## Task to carry out
Whenever a picture appears in the records, exclude it, and transcribe everything else exactly.

## Records supplied
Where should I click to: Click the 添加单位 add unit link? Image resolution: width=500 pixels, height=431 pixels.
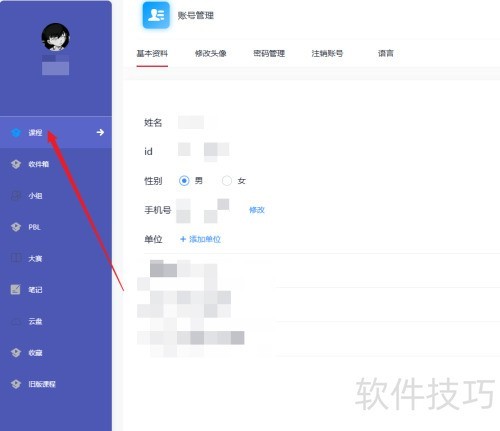200,239
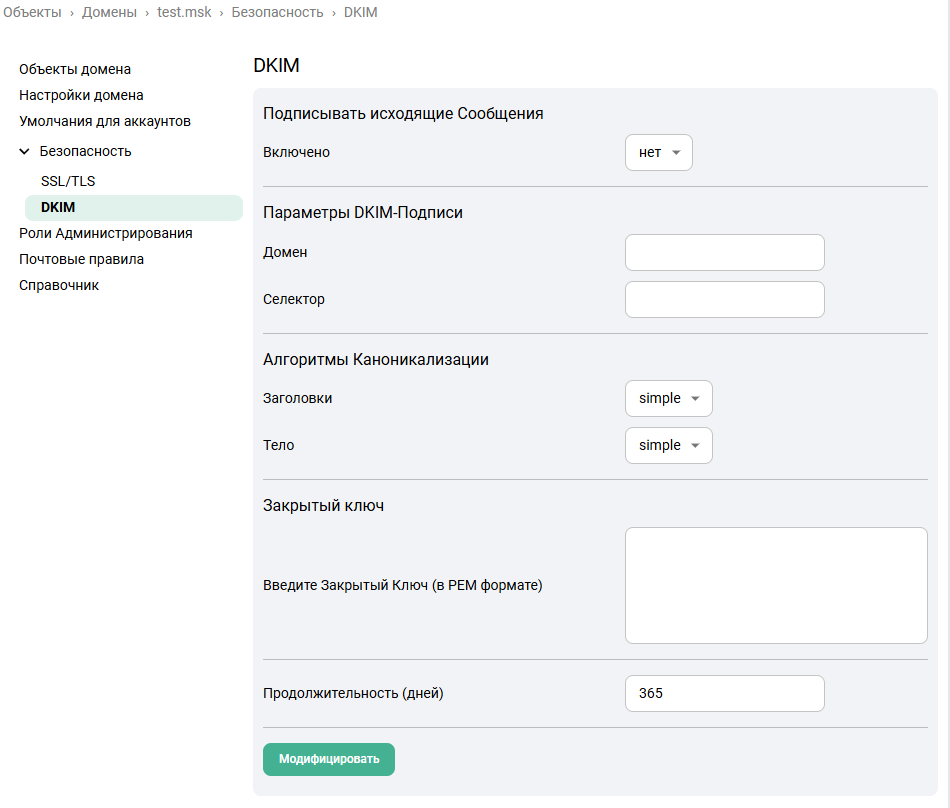The height and width of the screenshot is (808, 950).
Task: Open Почтовые правила in sidebar
Action: (81, 259)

## Answer below
Where should I click to: Click the 添加单位 add unit link? Image resolution: width=500 pixels, height=431 pixels.
200,239
The height and width of the screenshot is (808, 950).
Task: Open Почтовые правила in sidebar
Action: (81, 259)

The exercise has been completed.